What you are seeing are probably pressure waves. Note that the pressure variable is a gauge pressure, relative to the domain pressure you specified. So a negative pressure is just below your reference pressure.

First of all, I think your timestep is way too small, but you may have a reason for this. Assuming the temperature is around 20 C, the speed of sound is about 343 [m/s]. That means it will take .73 [s] for a pressure wave to move across your domain, or 730 timesteps! In short, you are definitely running with a timestep small enough to resolve pressure waves. The wave propegation may not be exactly correct, since you are probably not solving the total energy equation.

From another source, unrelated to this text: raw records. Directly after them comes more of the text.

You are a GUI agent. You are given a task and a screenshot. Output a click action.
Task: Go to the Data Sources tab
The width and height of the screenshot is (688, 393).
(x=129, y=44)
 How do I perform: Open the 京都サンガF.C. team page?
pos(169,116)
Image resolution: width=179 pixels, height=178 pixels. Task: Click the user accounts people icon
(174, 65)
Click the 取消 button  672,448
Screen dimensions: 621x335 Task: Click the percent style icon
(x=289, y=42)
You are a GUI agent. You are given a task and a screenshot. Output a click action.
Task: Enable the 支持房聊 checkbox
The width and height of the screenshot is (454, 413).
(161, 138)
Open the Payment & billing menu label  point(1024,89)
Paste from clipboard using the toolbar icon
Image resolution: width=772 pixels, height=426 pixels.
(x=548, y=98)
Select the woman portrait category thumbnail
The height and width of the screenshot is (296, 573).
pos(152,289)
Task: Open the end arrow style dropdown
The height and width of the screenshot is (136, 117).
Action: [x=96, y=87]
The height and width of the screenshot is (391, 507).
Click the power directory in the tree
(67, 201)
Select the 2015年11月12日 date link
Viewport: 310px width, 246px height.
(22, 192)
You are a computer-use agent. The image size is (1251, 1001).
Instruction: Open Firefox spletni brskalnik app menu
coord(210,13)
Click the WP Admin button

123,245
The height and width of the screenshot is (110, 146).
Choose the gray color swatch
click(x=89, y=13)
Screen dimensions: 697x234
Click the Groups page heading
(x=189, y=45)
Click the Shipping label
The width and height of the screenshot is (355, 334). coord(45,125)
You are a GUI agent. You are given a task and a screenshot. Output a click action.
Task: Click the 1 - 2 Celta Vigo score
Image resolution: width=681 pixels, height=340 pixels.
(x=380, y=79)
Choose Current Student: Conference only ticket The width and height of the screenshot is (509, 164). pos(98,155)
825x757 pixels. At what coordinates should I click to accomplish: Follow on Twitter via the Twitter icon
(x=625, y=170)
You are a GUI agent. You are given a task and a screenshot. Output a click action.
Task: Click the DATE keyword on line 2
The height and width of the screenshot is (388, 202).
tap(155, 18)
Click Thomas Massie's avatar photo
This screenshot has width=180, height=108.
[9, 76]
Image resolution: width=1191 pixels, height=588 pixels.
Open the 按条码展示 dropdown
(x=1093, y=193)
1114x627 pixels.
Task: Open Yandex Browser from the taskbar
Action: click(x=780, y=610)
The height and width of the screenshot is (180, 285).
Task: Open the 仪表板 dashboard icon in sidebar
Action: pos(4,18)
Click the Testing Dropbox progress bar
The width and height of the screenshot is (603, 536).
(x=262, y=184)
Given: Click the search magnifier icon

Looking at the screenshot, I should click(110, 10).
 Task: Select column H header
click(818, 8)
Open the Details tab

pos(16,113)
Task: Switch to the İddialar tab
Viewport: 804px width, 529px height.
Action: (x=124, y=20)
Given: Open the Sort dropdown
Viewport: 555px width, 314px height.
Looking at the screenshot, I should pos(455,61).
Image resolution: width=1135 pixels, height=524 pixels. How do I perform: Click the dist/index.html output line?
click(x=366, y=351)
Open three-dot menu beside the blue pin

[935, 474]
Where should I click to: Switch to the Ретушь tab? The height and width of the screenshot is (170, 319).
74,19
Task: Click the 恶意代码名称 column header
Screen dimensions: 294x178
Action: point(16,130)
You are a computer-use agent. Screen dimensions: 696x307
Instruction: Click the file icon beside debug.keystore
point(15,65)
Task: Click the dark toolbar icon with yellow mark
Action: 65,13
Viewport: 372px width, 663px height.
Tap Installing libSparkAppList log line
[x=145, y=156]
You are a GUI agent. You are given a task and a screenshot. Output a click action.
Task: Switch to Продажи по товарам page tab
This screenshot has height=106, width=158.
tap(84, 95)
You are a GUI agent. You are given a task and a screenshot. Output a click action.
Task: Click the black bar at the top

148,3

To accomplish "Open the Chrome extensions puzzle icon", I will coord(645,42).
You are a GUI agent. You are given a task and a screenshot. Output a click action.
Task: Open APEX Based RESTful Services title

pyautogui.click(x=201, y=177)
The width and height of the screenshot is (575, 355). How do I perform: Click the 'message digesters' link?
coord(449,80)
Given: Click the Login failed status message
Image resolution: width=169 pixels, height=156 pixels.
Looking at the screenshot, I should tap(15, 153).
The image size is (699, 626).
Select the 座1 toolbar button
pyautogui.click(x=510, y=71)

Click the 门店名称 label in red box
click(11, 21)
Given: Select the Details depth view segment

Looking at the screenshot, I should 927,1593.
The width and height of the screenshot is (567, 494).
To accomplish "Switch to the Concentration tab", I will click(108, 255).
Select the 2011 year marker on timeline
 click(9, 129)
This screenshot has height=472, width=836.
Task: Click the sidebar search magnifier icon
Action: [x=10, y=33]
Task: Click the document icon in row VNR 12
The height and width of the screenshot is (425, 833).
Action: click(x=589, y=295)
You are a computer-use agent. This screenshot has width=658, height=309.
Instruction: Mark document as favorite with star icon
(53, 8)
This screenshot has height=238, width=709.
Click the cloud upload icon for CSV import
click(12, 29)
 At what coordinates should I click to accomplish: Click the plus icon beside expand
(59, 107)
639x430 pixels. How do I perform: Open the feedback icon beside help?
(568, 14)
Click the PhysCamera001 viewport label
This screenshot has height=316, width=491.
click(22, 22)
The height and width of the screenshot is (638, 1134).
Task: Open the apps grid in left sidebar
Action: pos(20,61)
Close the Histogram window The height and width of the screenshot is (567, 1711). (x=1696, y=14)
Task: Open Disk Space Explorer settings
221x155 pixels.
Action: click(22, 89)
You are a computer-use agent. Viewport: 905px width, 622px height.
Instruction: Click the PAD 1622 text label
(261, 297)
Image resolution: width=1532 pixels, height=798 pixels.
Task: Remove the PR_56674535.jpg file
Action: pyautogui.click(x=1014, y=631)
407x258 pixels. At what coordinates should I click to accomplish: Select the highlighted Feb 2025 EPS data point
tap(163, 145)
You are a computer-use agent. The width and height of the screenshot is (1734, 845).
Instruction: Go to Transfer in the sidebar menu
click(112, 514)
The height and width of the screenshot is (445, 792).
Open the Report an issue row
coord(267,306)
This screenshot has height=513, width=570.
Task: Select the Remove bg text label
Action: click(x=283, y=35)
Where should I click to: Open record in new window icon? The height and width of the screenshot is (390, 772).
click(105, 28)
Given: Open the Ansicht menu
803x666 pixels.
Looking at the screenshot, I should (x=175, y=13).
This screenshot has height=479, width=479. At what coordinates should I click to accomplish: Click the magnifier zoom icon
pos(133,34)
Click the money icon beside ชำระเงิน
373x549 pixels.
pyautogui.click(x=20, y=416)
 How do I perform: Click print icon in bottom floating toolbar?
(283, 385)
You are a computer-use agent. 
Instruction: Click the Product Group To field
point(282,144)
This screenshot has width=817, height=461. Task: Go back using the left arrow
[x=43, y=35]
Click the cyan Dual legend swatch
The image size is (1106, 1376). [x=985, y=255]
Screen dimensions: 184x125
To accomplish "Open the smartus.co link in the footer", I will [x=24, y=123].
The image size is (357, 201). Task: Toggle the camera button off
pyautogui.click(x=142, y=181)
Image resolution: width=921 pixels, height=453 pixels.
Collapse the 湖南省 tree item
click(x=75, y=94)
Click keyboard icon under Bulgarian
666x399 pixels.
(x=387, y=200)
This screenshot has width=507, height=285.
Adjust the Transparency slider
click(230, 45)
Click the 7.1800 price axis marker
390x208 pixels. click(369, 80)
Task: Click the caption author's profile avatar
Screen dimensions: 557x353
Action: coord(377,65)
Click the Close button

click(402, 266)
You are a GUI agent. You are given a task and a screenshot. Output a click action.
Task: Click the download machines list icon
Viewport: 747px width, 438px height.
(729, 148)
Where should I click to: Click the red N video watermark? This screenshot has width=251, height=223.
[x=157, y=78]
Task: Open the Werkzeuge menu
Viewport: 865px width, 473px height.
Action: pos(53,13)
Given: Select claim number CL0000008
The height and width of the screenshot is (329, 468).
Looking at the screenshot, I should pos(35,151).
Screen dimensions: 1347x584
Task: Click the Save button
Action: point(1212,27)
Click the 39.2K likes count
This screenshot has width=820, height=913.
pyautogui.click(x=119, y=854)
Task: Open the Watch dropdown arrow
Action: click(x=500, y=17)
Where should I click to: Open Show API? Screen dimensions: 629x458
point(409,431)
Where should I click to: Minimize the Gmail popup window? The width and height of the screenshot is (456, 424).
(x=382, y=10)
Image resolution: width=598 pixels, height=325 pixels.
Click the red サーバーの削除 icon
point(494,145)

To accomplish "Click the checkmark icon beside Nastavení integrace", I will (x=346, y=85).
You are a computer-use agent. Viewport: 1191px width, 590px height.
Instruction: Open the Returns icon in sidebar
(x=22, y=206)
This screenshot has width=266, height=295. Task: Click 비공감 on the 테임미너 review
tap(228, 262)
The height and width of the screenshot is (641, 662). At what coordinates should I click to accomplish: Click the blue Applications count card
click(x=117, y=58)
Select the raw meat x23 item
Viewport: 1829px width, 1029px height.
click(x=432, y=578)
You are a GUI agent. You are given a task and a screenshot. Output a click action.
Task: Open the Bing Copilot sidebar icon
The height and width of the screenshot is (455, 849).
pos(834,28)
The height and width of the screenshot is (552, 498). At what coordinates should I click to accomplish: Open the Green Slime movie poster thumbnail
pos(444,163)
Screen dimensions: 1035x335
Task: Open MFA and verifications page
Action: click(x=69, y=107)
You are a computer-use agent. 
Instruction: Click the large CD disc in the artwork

The pressure waves arise from your velocity specified boundary because the mass flow and density of fluid at the boundary are responding to the back pressure. Air Ideal Gas will still have a density that depends on pressure, even though you may have specified the energy as isothermal. You might have fewer problems if you were to change the inlet to a total pressure instead. You could specify the total pressure to be 1/2*Density*Velocity^2 and set your outlet pressure to zero. Or you could just change your outlet to a mass flow specification.

At 8 m/s though, I would recommend using "Air at 25 C" or creating your own general fluid. There are no compressibility effects and you can run with a constant density. This will get rid of most of your problems.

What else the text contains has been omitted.